Mis Cuentos Breves(¡¡Nuevo!!)

CESARE
(1° Mención de Honor Concurso de Relatos de Inmigrantes en el Bicentenario – Metrovías  - Centro Cultural Borges - 2010)  


No había pegado un ojo durante toda la noche. A las tres de la mañana ya estaba levantado. Se había bañado, vestido con la mejor ropa y hasta le sobró tiempo para lustrarse los mocasines. Después, había  caminado por la casa como un alma en pena.
Esa noche había sido una desgracia, pero por fin había amanecido. El taxi estaba al caer de un momento a otro. Y ahí estaba ahora, sentado en la cama mirando las paredes blancas, los muebles que todavía se conservaban brillosos y el espejo en donde se reflejaba su cara arrugada y ojerosa. 

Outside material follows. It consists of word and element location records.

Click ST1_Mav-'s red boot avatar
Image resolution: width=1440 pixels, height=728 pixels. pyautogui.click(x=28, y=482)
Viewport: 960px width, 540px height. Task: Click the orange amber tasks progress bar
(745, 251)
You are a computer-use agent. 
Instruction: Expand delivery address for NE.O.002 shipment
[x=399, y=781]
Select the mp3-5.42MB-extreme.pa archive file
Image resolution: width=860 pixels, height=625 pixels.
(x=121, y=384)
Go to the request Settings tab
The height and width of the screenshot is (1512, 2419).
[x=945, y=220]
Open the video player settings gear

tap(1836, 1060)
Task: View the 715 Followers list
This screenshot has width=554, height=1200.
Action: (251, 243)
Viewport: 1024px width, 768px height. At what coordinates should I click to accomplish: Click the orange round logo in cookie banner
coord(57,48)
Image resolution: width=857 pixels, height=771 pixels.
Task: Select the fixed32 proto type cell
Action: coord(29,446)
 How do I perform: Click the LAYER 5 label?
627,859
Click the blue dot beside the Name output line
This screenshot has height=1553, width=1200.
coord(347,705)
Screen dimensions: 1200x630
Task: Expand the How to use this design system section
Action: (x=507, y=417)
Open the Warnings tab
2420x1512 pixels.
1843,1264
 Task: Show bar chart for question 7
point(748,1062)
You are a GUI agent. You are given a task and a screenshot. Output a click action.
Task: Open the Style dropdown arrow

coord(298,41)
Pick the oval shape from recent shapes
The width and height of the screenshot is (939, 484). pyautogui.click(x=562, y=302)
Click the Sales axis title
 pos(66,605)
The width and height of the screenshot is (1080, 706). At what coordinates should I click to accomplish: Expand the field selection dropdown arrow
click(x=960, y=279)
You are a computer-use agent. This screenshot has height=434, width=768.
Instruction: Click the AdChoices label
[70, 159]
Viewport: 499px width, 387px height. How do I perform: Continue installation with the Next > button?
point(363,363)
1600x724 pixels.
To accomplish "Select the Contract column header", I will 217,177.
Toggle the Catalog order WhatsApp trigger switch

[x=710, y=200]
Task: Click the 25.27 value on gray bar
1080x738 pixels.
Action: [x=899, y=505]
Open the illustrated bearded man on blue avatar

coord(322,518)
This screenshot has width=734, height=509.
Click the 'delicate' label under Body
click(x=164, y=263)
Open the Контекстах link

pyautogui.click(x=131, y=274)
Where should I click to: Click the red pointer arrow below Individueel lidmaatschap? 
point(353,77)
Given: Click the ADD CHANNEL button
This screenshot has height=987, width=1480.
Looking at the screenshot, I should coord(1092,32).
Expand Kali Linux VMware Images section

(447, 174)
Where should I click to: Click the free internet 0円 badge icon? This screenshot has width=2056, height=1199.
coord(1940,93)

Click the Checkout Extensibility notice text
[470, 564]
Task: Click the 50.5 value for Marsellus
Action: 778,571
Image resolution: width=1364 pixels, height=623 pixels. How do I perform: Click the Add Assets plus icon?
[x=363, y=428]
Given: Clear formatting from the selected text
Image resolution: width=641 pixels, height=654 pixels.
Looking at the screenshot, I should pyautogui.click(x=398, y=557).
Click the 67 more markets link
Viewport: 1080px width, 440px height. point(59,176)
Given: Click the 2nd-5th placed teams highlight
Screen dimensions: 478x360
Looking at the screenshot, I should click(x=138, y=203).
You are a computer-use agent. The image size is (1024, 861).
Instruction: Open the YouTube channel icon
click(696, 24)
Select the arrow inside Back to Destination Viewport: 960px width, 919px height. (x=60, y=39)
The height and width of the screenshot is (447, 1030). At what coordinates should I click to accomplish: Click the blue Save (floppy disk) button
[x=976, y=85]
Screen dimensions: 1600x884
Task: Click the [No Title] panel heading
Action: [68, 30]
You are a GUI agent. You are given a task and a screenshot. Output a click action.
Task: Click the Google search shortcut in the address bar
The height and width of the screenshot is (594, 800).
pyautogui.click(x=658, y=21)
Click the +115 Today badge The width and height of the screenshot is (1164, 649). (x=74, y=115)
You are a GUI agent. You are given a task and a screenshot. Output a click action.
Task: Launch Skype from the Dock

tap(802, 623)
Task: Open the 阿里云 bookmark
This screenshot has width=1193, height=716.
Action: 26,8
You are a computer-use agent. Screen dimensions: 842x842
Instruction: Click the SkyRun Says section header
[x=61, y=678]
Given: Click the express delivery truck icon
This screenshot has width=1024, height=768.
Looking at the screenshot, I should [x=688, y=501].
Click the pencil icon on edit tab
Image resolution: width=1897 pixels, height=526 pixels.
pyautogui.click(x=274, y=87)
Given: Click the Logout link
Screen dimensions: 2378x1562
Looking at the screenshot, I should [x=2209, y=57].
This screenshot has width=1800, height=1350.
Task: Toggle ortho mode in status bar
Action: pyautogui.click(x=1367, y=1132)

Los iba a llamar desde el aeropuerto para contarles la novedad. Lo que se dice un hecho consumado. En realidad, se lo iba a comunicar al hijo mayor. Sabía de memoria lo que iba a responder: “Al final te saliste con la tuya”, “qué vas a ir a hacer allá”, “te vas a morir solo como un perro” y otras frases por el estilo. Todo eso iba a decir el hijo mayor pero a él ya no le importaba nada.
Al hijo menor le iba a escribir una carta ni bien llegara a Italia. Eso sí, no se iba a olvidar de dejar saludos para los nietos. Eran tantos esos pibes que ya ni recordaba sus nombres.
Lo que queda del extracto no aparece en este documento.